Ayant déjà mené à bien la restauration de plusieurs voitures populaires, je suis de plus en plus lassé de la banalité de ces autos "plus belles que neuves", aux chromes et aux laques de bien meilleure qualité qu'à l'époque. Je passe les modèles de base déguisés en haut de gamme!

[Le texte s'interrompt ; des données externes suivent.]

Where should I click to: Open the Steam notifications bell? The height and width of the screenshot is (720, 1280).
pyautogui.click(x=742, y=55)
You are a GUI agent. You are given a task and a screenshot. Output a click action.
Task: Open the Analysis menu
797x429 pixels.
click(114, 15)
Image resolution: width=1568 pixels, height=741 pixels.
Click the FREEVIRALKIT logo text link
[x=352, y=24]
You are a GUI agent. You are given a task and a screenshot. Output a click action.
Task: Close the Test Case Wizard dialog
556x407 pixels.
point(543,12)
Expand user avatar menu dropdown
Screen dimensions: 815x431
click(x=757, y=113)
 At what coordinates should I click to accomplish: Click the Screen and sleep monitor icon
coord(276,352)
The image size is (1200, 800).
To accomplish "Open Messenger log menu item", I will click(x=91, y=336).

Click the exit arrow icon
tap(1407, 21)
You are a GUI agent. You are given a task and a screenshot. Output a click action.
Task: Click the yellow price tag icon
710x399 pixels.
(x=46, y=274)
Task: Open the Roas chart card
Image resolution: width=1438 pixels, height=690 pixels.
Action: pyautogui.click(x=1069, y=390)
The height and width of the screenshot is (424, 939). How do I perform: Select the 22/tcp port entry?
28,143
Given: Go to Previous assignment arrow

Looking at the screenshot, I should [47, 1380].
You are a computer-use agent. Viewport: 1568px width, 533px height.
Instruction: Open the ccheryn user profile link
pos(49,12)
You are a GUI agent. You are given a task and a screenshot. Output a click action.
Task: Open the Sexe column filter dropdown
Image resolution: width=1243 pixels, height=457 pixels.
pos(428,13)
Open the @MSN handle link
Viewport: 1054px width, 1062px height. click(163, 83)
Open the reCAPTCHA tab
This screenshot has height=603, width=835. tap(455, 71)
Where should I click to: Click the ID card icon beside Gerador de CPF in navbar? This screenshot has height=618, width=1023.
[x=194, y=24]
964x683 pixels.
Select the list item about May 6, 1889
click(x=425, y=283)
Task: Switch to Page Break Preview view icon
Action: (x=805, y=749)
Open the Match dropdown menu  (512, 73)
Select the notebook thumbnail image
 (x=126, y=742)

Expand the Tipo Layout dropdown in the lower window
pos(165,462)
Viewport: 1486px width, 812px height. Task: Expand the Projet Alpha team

Je cherchais quelque chose de différent. Aussi ai-je déniché dans les annonces de LVA une rare Panhard Dynamic 140, modèle Parisienne, de 1939. La Parisienne se distingue de la berline habituelle (si l'on peut dire !) par des marchepieds aux portes arrières et un pavillon surélevé. De plus ma voiture présente la particularité de disposer d'une séparation chauffeur.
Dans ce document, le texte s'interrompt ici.